I prossimi avversari: il Ravenna F.C.

Oggi, martedì 12 febbraio, alle 18.30 la Giana scenderà sul campo dello Stadio Benelli di Ravenna per giocare il turno infrasettimanale valido per la 26ª giornata di campionato, 7ª di ritorno, che la vedrà affrontare la squadra sesta in classifica a 38 punti (a pari merito con il Sudtirol quinto). I numeri parlano di una compagine che sinora ha messo a segno 10 vittorie, 8 pareggi e 7 sconfitte, con l’esatta corrispondenza di gol fatti e gol subiti, ovvero 24, ma che in casa ne ha subiti solo 9.

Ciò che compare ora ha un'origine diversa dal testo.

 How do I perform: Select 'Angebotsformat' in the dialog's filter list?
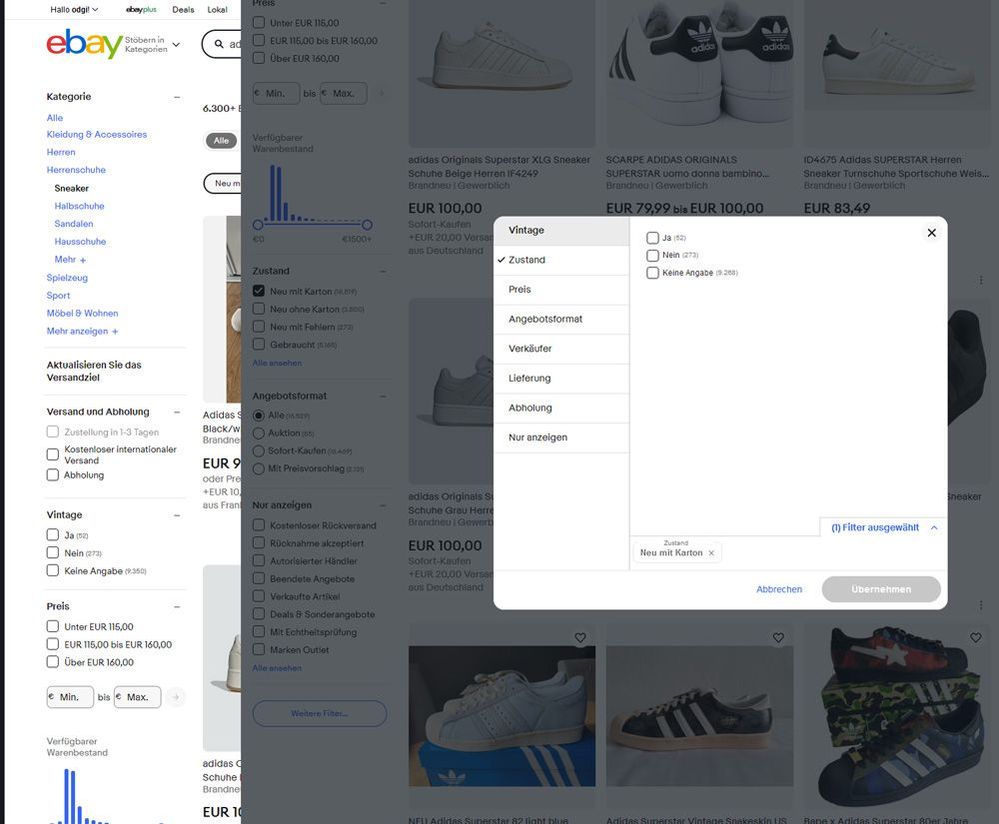545,319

Con il sesto posto in classifica è indiscutibilmente, insieme all’Imolese, la vera sorpresa di questo campionato. Il Ravenna di mister Foschi, partito con l’intenzione di fare un buon campionato evitando i patemi della scorsa stagione, ha dovuto fare i conti con le novità legate al nuovo mister e ai cambi in rosa, ma dopo le prime complicazioni dell’esordio, non ha più conosciuto momenti di difficoltà. A testimonianza che quanto fatto finora soddisfa la società romagnola c’è il mercato, praticamente nullo, di gennaio. Alla partenza di Andrea Magrassi, attaccante classe 1993 rientrato dal prestito all’Entella, si è risposto con l’arrivo del giovane Esposito, centrocampista classe 2000 in prestito dalla Spal che si è già ritagliato un posto da titolare; e del figlio d’arte, nonché nazionale under 21 islandese, Aron Sveinn Gudjohnsen, attaccante, classe 1998, anche lui in prestito dallo Spezia. Per il resto il Ravenna è quello visto all’andata. Gioca con un 3-5-2 più difensivo che offensivo (non a caso ha una tra le migliori difese del campionato) e in avanti si affida a Nocciolini e Galuppini. Il 2019 è iniziato piuttosto bene, con due pareggi (contro due big come Sudtirol e Triestina), una sconfitta contro il Monza e due vittorie, nelle ultime due gare, con Fermana e Sambenedettese: tutte avversarie della parte alta della classifica. All’andata a Gorgonzola finì 1-1 e al gol di Perna su rigore rispose Nocciolini: proprio i due marcatori della gara d’andata sono anche i due capocannonieri delle rispettive squadre, a quota 8 reti ciascuno.